Kenya’s long-stalled Turkana oil dream has a new driver. Gulf Energy Ltd., a Nairobi-based trader, plans to start producing crude from the South Lokichar Basin by the end of 2026—nearly fifteen years after Tullow Oil’s original discovery.
Tullow sold its long-delayed Turkana project to Gulf Energy in April for $120 million, finally bowing out after years of trying — and failing — to get the oil out of the ground. Tullow’s partners, TotalEnergies and Africa Oil, had already walked away the year before when financing for the multi-billion-dollar plan fell apart, leaving Tullow holding the bag on a project it could no longer afford to carry. The British explorer’s field development plan was later rejected by Kenya’s energy ministry for lack of capital backing, effectively forcing its exit.

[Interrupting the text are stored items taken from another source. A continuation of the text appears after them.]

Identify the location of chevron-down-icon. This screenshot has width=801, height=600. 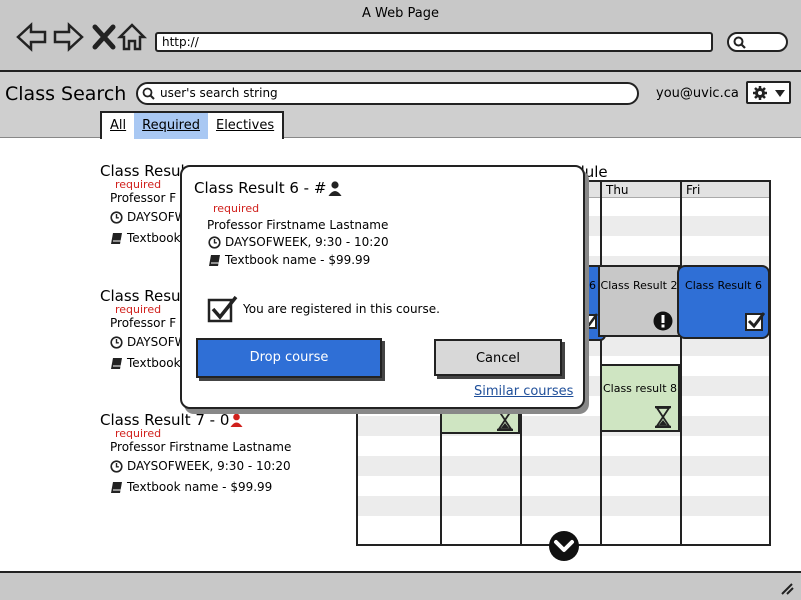
(780, 94).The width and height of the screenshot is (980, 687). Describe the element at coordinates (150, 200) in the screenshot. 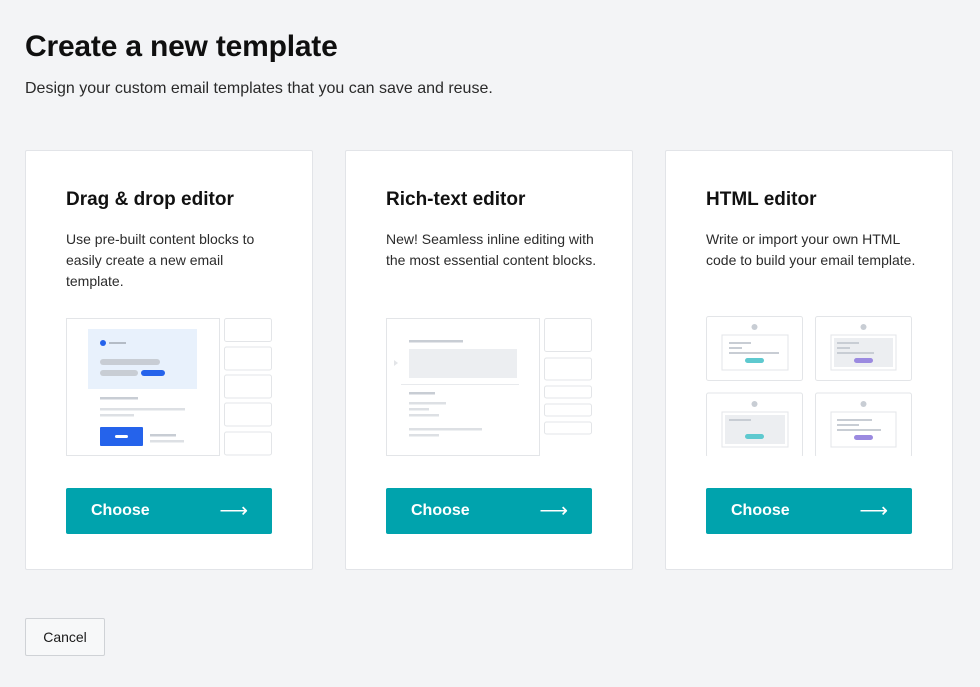

I see `card-title: Drag & drop editor` at that location.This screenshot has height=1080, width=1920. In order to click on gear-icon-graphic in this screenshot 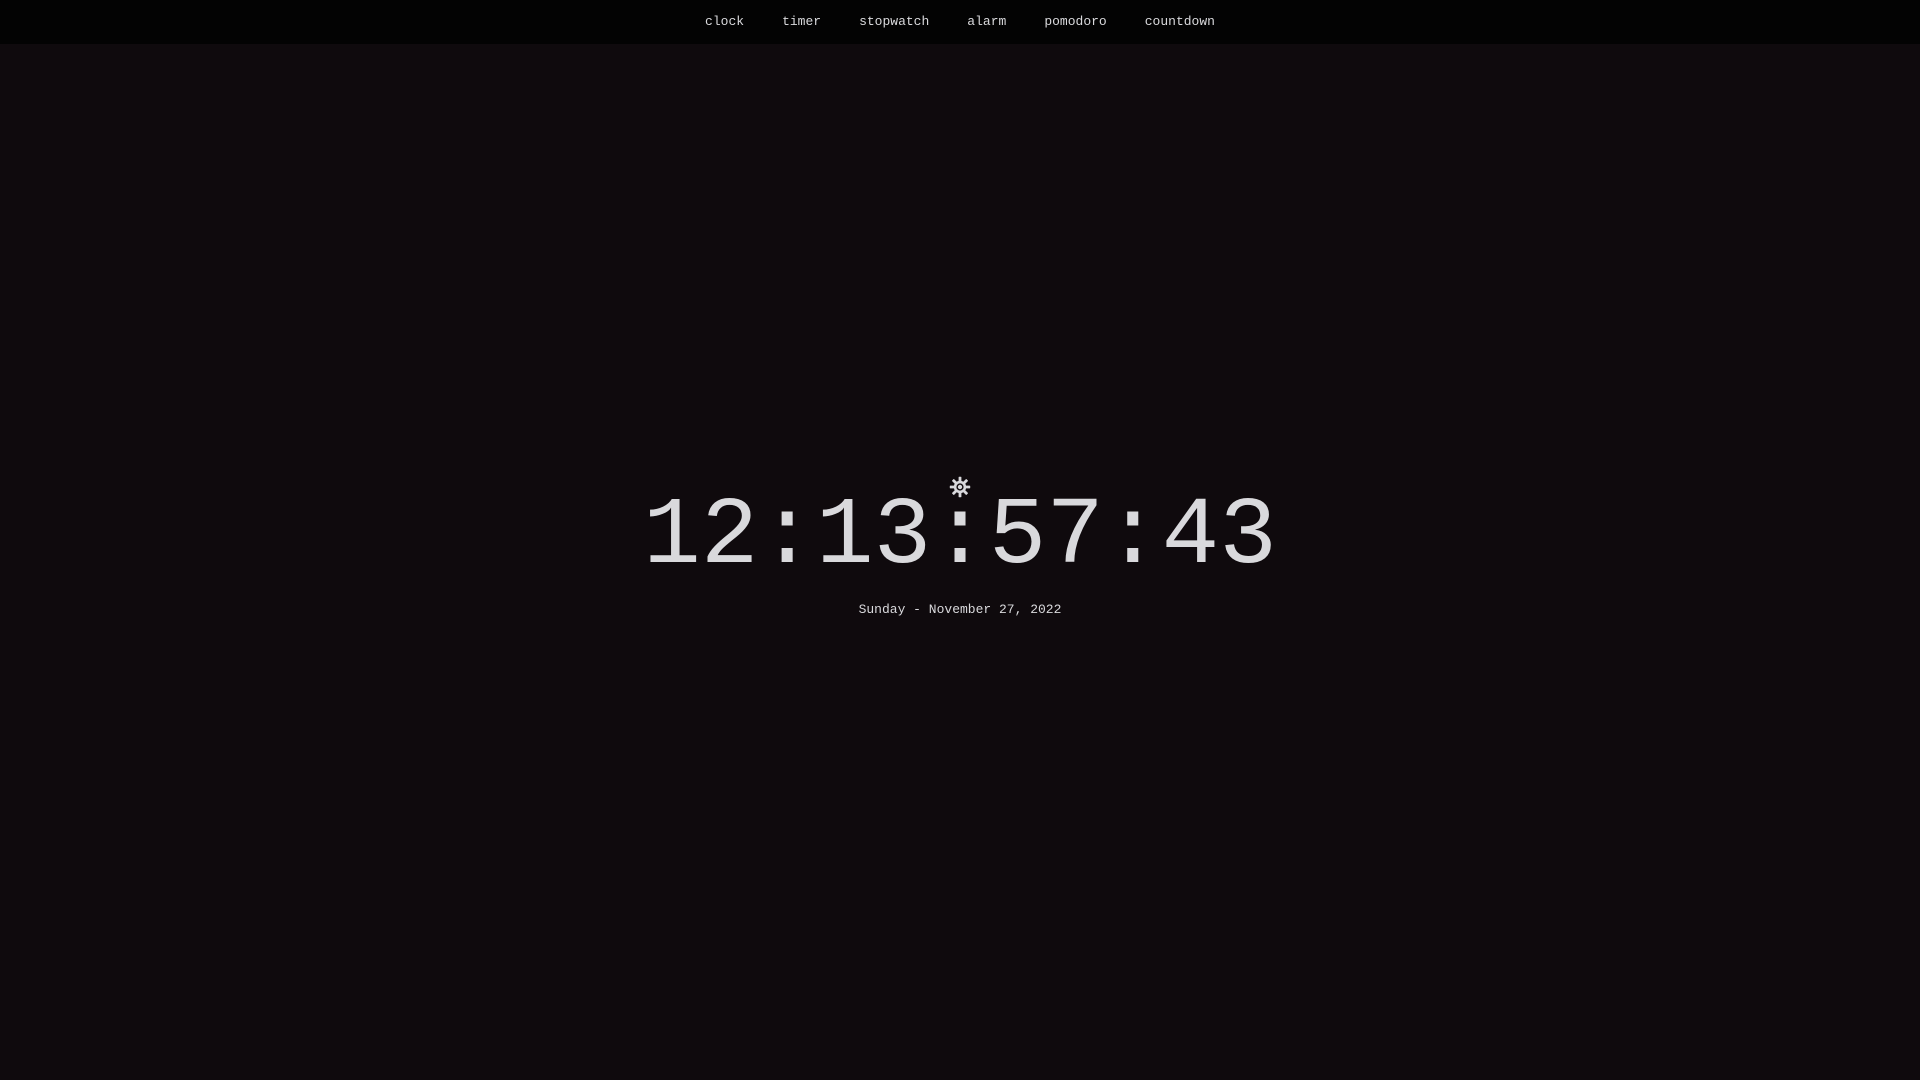, I will do `click(960, 487)`.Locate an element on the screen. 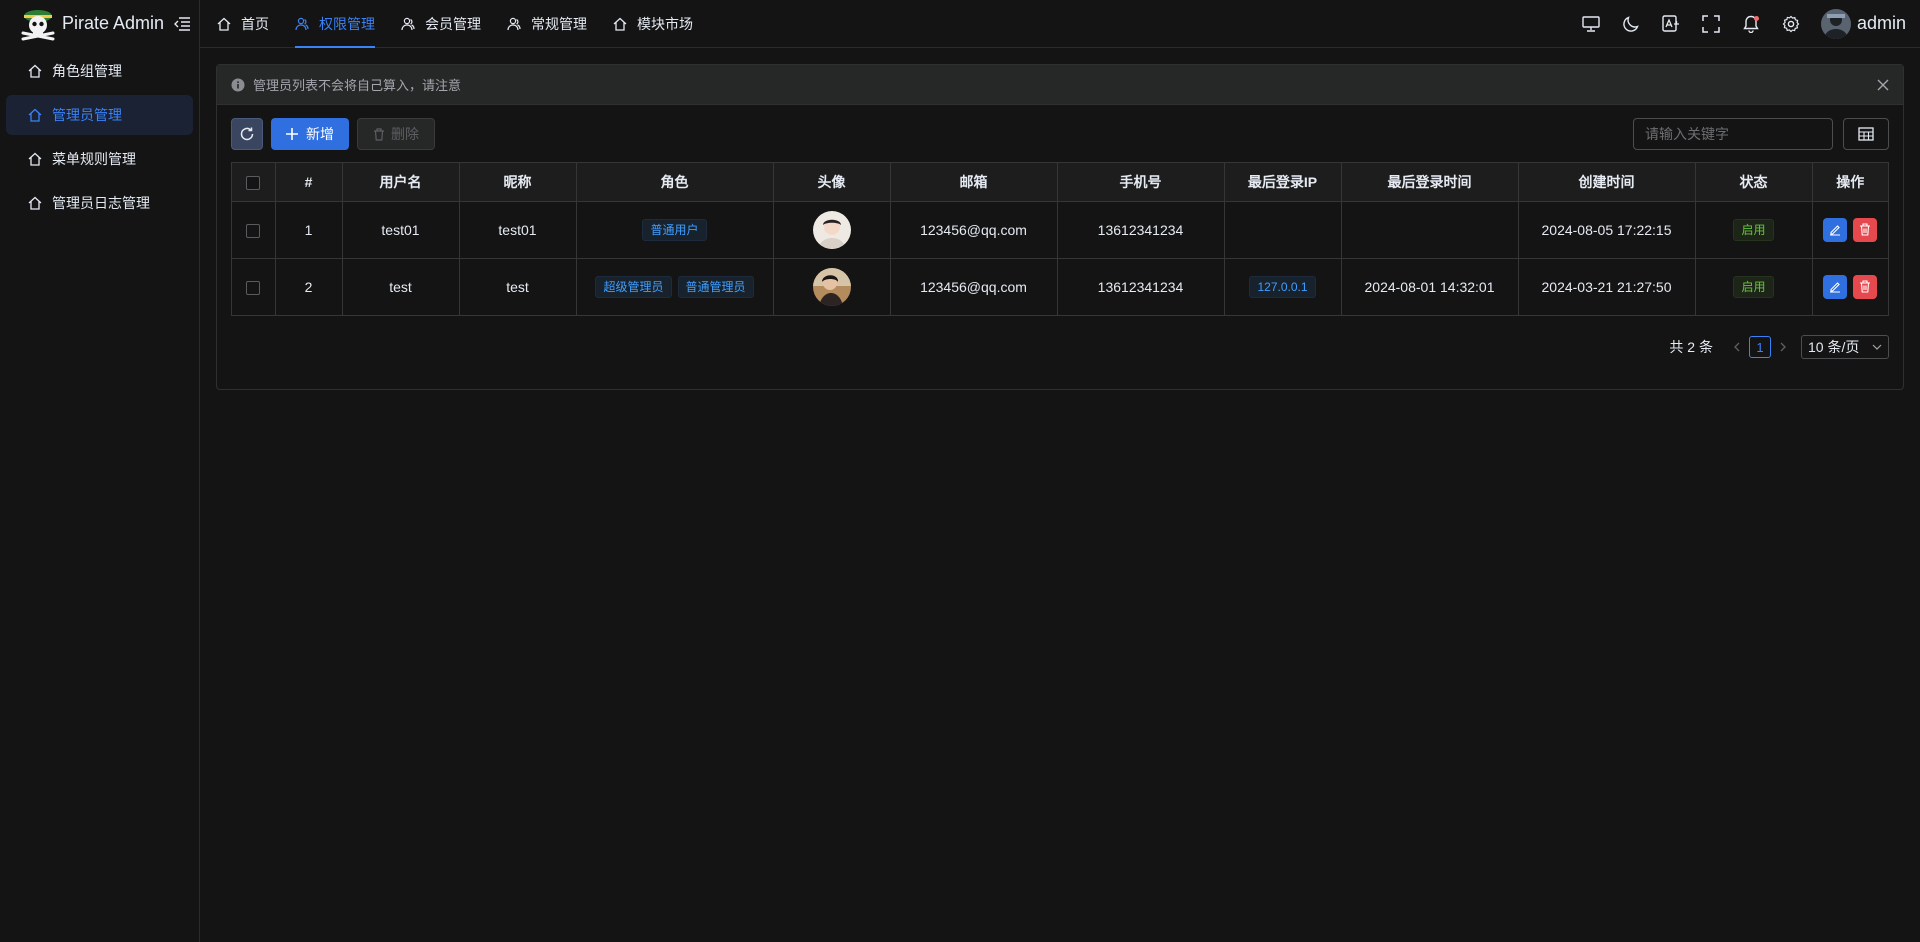 The height and width of the screenshot is (942, 1920). moon-icon is located at coordinates (1631, 24). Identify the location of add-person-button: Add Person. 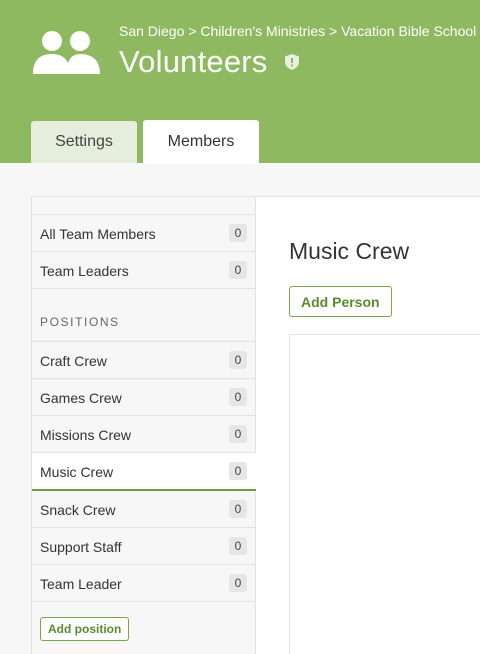
(340, 302).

Gulf Energy’s field plan has cleared the Energy Ministry and now heads to Parliament for final approval, according to Energy Minister Opiyo Wandayi. If it passes, drilling could start soon after, with first oil targeted for December 2026.
The South Lokichar project holds an estimated 560 million barrels recoverable, with early production expected in the 60,000–100,000 barrel-per-day range. A future 895-kilometer export pipeline to Lamu remains on the table, but early cargoes could once again be trucked to Mombasa, echoing Tullow’s pilot exports in 2019.
For Kenya, the hand-off from a debt-burdened multinational to a domestic player marks a rare second chance to establish itself as an oil producer. The government has sweetened the investment climate with tax breaks and new exploration rounds for 10 blocks.
If Gulf delivers on schedule, Kenya could finally join Uganda and South Sudan as East Africa’s oil producers—transforming a project once written off as too remote, too expensive, and too cursed by bad timing into the nation’s first real test of homegrown energy ambition.